### Input ###
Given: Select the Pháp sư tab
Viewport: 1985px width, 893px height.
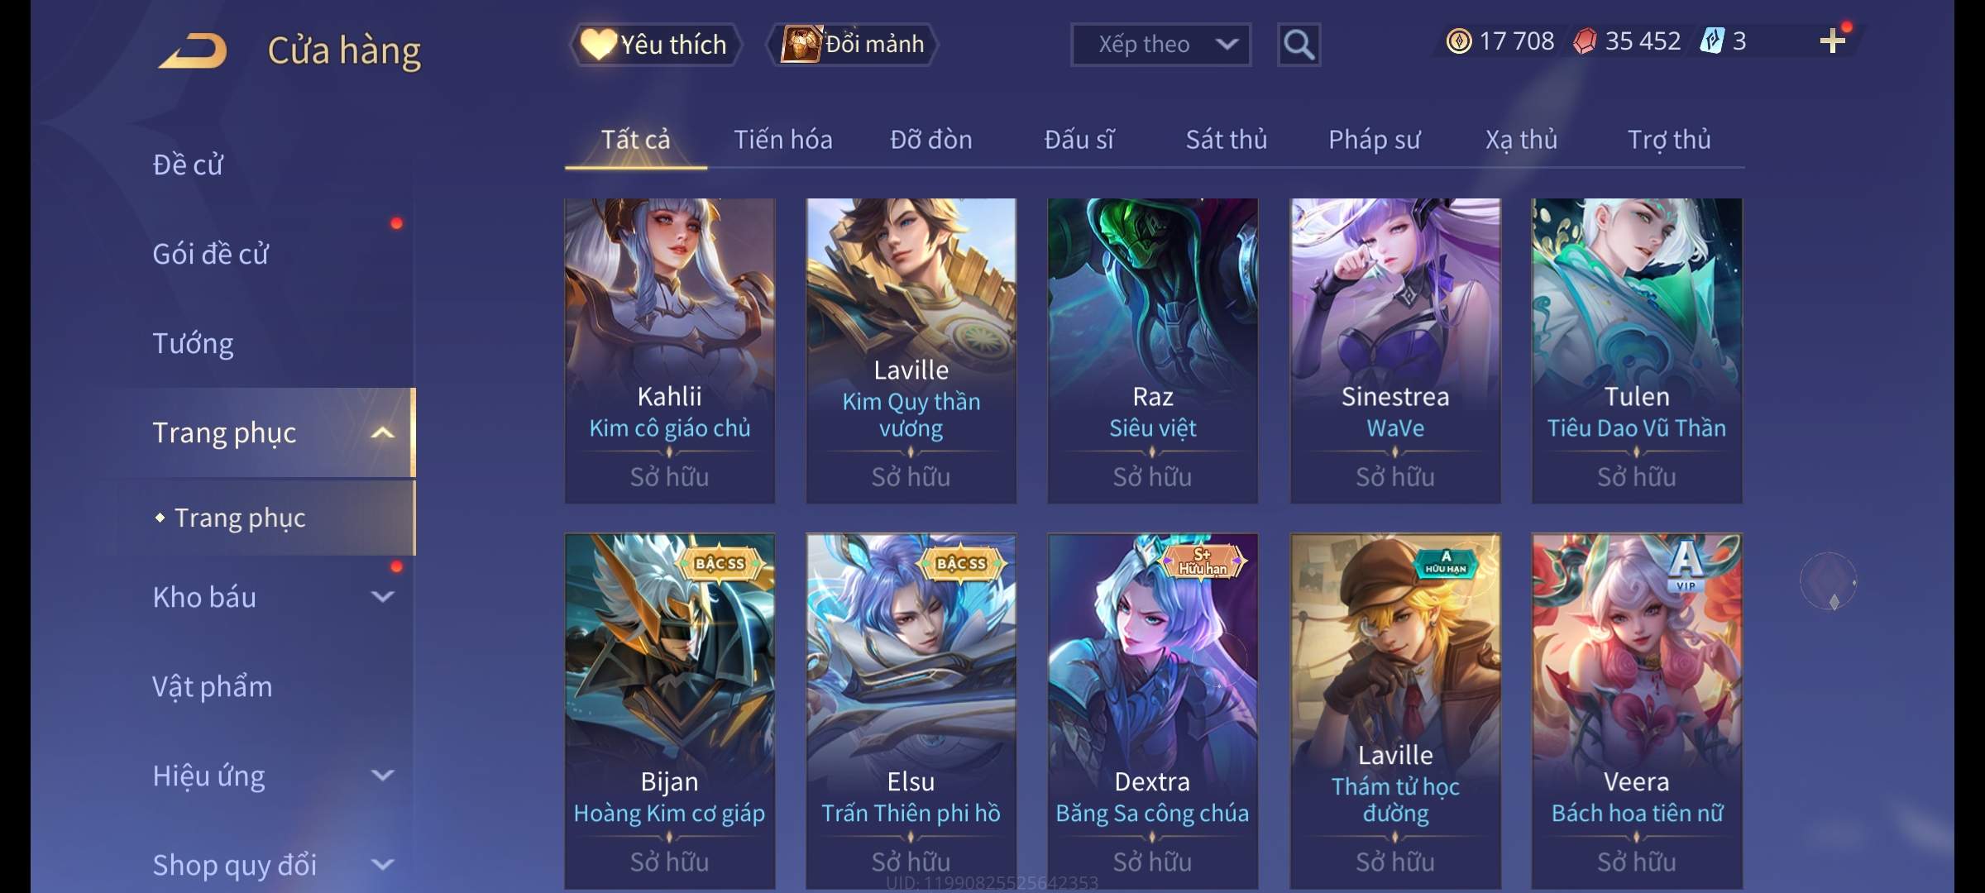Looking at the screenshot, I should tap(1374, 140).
###
### Input ###
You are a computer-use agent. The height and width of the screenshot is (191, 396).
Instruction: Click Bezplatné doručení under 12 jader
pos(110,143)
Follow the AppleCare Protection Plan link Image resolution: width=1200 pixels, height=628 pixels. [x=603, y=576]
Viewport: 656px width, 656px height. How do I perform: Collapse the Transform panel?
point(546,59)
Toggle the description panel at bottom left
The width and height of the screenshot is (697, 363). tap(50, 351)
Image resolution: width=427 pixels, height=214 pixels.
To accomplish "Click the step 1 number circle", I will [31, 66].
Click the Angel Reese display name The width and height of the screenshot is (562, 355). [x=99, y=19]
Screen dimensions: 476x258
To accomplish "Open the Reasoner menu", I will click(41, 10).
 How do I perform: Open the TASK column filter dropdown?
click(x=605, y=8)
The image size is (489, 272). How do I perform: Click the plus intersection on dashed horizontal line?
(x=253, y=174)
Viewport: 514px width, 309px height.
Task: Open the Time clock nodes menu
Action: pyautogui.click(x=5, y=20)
###
*Directions for this task*: Across the entries, how many lines contain the word "will"? State that number and nothing else.

*Task solution*: 2